Abstract This article discusses the precedence-constrained class sequencing problem (PCCSP). In scheduling terms, this is a single-machine problem with precedence constraints and family setups with the goal of minimizing the number of setups. From a practical perspective, PCCSP covers a wide range of applications such as, for example, scheduling problems in systems with job families where multipurpose processors need retooling to switch from a job of one family to a job of another family. Previous research has shown that PCCSP is NP-hard and that no polynomial-time algorithm with constant worst-case performance exists unless P = NP . So far, only little research has been conducted on the development of specific computational methods for PCCSP. This article bridges this gap by proposing a dynamic programming algorithm for solving PCCSP exactly.

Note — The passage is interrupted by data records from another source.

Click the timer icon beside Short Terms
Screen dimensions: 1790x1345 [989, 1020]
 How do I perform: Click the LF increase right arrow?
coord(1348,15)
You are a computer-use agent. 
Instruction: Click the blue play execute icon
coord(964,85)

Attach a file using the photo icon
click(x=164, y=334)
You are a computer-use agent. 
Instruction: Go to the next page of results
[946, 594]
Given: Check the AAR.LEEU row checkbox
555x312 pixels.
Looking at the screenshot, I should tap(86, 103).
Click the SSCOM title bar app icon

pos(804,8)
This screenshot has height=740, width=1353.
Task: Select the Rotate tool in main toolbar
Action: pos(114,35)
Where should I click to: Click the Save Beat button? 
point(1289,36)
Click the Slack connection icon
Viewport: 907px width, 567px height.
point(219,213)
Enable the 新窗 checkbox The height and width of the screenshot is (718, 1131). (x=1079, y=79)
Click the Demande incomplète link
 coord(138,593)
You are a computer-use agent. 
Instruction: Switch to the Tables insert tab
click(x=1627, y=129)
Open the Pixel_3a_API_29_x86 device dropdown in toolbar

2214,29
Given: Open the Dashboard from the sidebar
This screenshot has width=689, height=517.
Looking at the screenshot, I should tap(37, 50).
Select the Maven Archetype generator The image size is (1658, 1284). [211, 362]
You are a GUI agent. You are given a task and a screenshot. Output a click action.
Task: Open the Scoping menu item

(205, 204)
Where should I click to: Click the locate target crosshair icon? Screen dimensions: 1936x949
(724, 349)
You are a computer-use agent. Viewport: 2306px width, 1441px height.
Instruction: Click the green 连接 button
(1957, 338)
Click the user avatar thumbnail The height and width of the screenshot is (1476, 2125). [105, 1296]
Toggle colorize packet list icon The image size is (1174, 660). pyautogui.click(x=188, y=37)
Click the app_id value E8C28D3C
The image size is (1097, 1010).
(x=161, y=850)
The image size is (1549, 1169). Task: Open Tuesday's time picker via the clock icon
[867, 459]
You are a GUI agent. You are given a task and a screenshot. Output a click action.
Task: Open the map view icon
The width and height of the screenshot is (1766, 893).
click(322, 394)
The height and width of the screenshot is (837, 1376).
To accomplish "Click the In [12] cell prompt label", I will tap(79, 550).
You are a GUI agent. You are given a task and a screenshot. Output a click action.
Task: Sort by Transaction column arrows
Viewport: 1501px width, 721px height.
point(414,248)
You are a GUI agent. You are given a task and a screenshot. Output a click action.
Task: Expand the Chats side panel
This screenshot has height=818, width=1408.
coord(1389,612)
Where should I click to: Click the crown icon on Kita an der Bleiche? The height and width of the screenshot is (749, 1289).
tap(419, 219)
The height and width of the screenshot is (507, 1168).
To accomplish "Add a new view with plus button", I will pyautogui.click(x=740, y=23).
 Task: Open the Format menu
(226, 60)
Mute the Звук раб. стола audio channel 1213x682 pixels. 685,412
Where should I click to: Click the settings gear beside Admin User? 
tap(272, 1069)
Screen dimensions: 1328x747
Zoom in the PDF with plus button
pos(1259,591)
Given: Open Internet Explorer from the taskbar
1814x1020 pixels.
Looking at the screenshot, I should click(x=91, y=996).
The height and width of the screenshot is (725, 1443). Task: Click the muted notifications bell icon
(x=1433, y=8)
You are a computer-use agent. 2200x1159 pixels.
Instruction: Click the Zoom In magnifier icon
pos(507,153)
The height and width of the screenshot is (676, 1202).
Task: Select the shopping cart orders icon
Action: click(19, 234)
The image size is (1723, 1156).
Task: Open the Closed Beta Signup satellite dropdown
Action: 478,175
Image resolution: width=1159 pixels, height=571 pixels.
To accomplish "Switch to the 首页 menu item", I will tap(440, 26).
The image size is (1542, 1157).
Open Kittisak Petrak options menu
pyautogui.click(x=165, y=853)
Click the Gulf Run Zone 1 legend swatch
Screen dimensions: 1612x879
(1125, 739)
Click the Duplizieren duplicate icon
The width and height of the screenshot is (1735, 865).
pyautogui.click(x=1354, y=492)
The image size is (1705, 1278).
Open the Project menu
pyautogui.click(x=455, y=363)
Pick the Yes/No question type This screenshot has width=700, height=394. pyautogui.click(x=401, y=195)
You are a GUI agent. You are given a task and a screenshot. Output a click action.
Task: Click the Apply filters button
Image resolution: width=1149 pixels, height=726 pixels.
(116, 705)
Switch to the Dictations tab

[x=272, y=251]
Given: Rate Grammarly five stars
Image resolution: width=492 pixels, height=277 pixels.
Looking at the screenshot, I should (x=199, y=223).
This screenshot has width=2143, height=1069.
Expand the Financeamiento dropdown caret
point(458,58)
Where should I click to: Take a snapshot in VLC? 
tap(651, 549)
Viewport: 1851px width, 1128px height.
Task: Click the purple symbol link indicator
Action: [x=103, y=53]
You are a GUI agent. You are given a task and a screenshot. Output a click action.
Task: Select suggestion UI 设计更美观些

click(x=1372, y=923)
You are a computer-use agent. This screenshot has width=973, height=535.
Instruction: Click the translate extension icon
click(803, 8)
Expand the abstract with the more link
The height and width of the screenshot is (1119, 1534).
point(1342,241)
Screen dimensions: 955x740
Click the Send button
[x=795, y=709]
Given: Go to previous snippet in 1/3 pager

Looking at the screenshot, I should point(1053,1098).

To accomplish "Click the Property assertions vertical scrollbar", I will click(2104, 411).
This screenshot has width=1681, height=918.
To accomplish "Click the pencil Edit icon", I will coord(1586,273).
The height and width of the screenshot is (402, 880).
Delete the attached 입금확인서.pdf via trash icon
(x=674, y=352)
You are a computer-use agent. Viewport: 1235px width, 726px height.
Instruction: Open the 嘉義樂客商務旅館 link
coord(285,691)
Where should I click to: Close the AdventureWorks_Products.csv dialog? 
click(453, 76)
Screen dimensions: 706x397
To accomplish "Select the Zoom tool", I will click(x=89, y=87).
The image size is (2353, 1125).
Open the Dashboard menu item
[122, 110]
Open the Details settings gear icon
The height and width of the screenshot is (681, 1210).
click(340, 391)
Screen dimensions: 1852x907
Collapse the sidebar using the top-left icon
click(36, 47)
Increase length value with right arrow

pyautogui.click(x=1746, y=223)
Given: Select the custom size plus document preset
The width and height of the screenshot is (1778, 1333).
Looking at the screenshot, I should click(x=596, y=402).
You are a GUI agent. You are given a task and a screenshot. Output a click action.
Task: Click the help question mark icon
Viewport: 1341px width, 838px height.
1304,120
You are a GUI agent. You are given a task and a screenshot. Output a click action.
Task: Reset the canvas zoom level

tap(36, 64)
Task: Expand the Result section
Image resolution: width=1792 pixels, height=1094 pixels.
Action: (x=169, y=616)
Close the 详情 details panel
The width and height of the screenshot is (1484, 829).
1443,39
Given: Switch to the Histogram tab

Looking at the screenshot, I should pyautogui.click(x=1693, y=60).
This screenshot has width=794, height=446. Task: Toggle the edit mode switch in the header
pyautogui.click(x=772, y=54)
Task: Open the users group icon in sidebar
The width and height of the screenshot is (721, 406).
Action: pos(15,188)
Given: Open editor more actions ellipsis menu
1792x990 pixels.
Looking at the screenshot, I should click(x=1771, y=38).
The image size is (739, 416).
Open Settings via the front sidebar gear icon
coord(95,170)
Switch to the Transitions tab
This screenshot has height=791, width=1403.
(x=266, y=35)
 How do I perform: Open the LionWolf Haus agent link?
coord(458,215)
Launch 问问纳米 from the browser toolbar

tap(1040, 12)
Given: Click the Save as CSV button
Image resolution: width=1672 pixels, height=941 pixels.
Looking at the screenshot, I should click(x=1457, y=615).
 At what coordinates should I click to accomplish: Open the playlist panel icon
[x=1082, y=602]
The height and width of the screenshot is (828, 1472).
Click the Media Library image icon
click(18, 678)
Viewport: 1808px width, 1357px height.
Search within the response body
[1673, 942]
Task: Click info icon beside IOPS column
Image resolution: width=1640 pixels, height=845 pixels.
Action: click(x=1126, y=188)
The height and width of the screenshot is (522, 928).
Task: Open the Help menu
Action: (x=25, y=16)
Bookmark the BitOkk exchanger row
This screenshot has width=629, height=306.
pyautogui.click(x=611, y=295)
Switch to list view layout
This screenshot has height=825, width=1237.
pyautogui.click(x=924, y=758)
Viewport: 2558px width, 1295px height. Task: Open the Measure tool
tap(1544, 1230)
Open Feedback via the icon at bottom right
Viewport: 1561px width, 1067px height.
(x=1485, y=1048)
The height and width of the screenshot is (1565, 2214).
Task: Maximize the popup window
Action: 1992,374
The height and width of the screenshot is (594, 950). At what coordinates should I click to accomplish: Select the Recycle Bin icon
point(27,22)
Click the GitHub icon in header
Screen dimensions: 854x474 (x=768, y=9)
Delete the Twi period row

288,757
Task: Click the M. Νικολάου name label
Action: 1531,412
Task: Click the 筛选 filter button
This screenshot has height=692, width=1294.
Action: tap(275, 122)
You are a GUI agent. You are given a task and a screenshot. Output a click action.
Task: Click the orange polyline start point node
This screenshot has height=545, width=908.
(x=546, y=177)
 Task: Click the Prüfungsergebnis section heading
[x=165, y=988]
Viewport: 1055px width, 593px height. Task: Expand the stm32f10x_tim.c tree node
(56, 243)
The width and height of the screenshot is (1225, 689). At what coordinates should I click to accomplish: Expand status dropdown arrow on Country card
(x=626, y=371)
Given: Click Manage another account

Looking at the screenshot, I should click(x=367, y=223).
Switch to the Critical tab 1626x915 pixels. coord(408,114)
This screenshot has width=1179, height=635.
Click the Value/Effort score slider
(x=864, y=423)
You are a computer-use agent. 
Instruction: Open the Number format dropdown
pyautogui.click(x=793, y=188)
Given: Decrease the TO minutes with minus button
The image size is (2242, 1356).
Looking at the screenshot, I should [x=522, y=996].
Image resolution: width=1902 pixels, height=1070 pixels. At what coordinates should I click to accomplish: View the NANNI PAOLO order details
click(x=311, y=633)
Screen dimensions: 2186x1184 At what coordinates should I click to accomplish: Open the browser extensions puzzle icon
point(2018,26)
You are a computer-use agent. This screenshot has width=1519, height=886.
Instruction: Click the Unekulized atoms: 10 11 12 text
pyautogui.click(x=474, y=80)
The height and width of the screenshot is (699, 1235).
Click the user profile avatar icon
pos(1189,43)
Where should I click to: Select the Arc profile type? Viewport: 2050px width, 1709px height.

It comprises specialized lower bound computations, node merging and precedence reasoning algorithms, and heuristics that successfully exploit the problem’s structure. Based on extensive numerical experiments, we analyze the algorithm in detail and show that it outperforms mixed-integer programming and constraint programming models.

中文翻译：

---

优先约束类排序问题的精确动态规划算法

摘要 本文讨论了优先约束类排序问题（PCCSP）。在调度方面，这是一个具有优先约束和系列设置的单机问题，其目标是最小化设置数量。从实践的角度来看，PCCSP 涵盖了广泛的应用，例如，具有作业系列的系统中的调度问题，其中多用途处理器需要重新加工以从一个系列的作业切换到另一个系列的作业。先前的研究表明 PCCSP 是 NP-hard 并且不存在具有恒定最坏情况性能的多项式时间算法，除非 P = NP 。到目前为止，对于 PCCSP 的特定计算方法的开发只进行了很少的研究。本文通过提出一种用于精确求解 PCCSP 的动态规划算法来弥补这一差距。它包括专门的下界计算、节点合并和优先推理算法，以及成功利用问题结构的启发式算法。基于大量的数值实验，我们详细分析了该算法，并表明它优于混合整数规划和约束规划模型。